Refer to: https://depts.washington.edu/eooptic/links/acidstrength.html
Ka(HF) = 6.6 × 10⁻⁴
Hence, Kb(F⁻) = Kw / Ka(HF) = (1.0 × 10⁻¹⁴) / (6.6 × 10⁻⁴) = 1.52 × 10⁻¹¹
(Ka value from different sources may be slightly different.)

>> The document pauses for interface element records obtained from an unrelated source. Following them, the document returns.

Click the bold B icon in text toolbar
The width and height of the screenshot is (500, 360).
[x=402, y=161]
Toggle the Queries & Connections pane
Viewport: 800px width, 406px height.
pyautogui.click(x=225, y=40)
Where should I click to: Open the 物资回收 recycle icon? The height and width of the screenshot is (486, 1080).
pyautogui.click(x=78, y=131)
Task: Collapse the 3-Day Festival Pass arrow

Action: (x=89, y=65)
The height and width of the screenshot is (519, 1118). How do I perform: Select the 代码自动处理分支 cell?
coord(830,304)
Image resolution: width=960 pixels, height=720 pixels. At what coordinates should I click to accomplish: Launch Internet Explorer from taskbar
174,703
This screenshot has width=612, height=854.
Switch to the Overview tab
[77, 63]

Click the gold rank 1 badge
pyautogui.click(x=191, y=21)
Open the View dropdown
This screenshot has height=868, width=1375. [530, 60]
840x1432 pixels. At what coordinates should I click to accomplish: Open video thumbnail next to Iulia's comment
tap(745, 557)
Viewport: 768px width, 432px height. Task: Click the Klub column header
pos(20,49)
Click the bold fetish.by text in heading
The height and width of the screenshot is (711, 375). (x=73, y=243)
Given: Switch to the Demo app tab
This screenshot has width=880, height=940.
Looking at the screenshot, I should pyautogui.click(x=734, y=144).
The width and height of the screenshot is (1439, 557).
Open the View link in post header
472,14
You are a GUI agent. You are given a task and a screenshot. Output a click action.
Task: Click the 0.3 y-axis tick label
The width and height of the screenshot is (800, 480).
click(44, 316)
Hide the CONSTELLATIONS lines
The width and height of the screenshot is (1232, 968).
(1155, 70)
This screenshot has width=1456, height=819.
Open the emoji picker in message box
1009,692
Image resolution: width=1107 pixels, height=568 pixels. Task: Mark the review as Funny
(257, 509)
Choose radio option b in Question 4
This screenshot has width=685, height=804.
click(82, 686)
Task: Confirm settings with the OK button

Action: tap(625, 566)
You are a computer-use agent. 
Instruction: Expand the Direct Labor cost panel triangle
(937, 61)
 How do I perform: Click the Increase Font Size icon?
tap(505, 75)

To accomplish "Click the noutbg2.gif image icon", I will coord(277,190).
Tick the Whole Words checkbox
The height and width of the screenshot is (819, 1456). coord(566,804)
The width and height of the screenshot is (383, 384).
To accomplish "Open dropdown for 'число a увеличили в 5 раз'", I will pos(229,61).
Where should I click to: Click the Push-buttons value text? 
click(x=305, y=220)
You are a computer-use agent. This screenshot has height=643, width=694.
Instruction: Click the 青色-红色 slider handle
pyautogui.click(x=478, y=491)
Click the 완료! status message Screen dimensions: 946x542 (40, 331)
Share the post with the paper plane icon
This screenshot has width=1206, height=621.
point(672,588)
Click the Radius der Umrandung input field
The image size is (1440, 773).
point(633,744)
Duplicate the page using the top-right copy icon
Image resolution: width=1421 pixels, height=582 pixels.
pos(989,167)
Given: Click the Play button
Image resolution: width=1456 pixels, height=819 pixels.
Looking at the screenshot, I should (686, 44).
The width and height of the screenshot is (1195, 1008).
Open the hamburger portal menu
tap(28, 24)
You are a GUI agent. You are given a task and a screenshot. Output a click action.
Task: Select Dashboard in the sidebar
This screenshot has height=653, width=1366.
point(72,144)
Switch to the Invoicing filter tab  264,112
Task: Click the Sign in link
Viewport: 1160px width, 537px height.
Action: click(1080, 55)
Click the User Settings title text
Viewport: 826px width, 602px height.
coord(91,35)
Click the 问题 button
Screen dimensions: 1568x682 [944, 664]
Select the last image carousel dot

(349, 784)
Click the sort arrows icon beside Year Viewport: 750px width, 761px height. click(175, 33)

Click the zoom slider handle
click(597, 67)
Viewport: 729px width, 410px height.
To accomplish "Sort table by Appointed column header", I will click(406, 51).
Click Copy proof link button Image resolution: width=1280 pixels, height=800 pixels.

Consider the dissociation of F⁻.
                      F⁻(aq) + H₂O(ℓ) ⇌ HF(aq) + OH⁻(aq)      Kb = 1.52 × 10⁻¹¹
Initial (M):       0.370       ---             0             0
Change (M):      -y          ---           +y           +y
Eqm (M):     0.0370 - y    ---            y             y
               ≈ 0.370 (as Kb is very small)

At equilibrium:
Kb = [HF] [OH⁻] / [F⁻]
1.52 × 10⁻¹¹ = y² / 0.370
y = √(0.370 × 1.52 × 10⁻¹¹)
[OH⁻] = y M = 2.37 × 10⁻⁶ M

pH = Kw - pOH = 14.00 + log(2.37 × 10⁻⁶) = 8.37

HF, a weak acid, has a Ka of 6.6 x 10^-4.  So [H+][F-] is 6.6x10^-4.  If we assume that [F-] >> [H+] then plug in 0.37 M for F- and calculate H+.  Convert to pH.